You make a good point but I would not be living in Spain if my house did not have a pool. The Boss made it a condition of moving here! She uses the pool far more than I do. Her first swim of the year is normally in April when the water is only 20c! I tend to use it only in July and August - when the air temperature is in the high 30s there is no better way of cooling down than diving into a pool. Mrs Skipper, by the way, often gets out of bed at 2 or 3 am on hot summer nights and jumps in the pool to cool down. You can't do that in a public pool (especially without a swimming costume!).


----------



## Lynn R (Feb 21, 2014)

The Skipper said:


> You make a good point but I would not be living in Spain if my house did not have a pool. The Boss made it a condition of moving here! She uses the pool far more than I do. Her first swim of the year is normally in April when the water is only 20c! I tend to use it only in July and August - when the air temperature is in the high 30s there is no better way of cooling down than diving into a pool. Mrs Skipper, by the way, often gets out of bed at 2 or 3 am on hot summer nights and jumps in the pool to cool down. You can't do that in a public pool (especially without a swimming costume!).


When we just used to come to Spain for holidays, I would swim in unheated outdoor pools in December - I wouldn't like to contemplate doing that now! I hate chlorinated water (it makes my eyes sting) and have hair that takes me 40 minutes to dry, which makes just jumping into a pool rather a time-wasting exercise when I've then got to set about rinsing the chlorine out and getting the hairdryer out.


----------



## growurown (Sep 3, 2018)

Lynn R said:


> I hate chlorinated water (it makes my eyes sting) and have hair that takes me 40 minutes to dry, which makes just jumping into a pool rather a time-wasting exercise when I've then got to set about rinsing the chlorine out and getting the hairdryer out.


Who said the pool needs to be chlorinated?


----------



## Lynn R (Feb 21, 2014)

growurown said:


> Who said the pool needs to be chlorinated?

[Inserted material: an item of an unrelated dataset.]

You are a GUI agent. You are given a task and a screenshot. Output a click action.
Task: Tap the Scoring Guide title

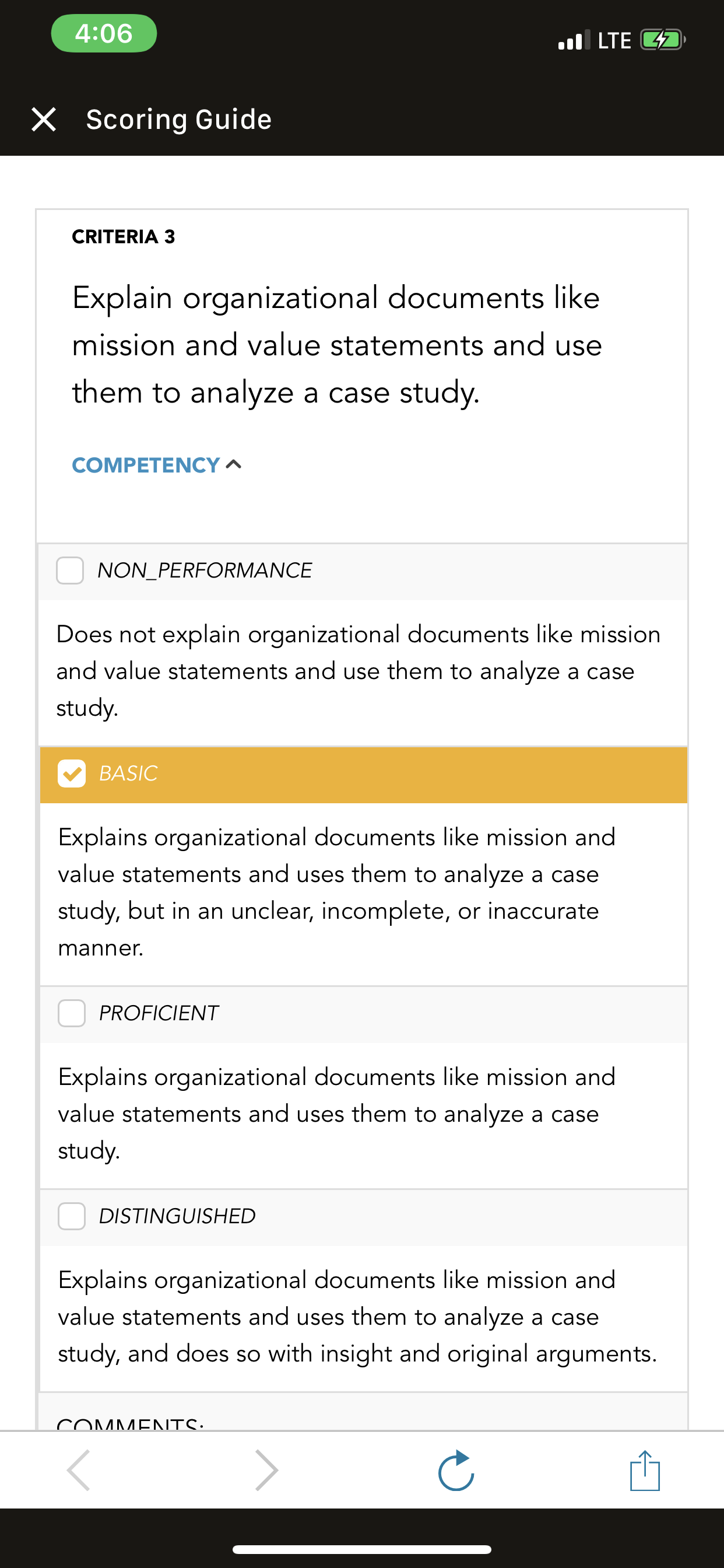(x=179, y=120)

The one I use is not - but I think you will find that the vast majority of domestic ones are treated with chlorine. Anyway, the same applies to the pointlessness of simply jumping into a pool and getting out again, if every time I do it I have to spend 45 minutes rinsing and drying my hair. If I jumped into a pool at 3am to cool down, could I really go back to bed with sopping wet hair? Some people may be able to, but not me. I find a ceiling fan keeps me quite cool enough at night even when the temperatures are in the high 30s.


----------



## Lynn R (Feb 21, 2014)

Trying to swim in an 8m pool (seems to be the most common size for domestic ones) is hopeless. I go swimming 3 times a week and do 50 laps of a 20m pool. It takes me 13 strokes to get from one end to the other. In an 8m pool it would be about 5. How could you possibly maintain a proper stroke rythm doing that? It makes it an annoying and frustrating exercise instead of the relaxing one it should be.


----------



## growurown (Sep 3, 2018)

Lynn R said:


> Anyway, the same applies to the pointlessness of simply jumping into a pool and getting out again, if every time I do it I have to spend 45 minutes rinsing and drying my hair. If I jumped into a pool at 3am to cool down, could I really go back to bed with sopping wet hair? Some people may be able to, but not me. I find a ceiling fan keeps me quite cool enough at night even when the temperatures are in the high 30s.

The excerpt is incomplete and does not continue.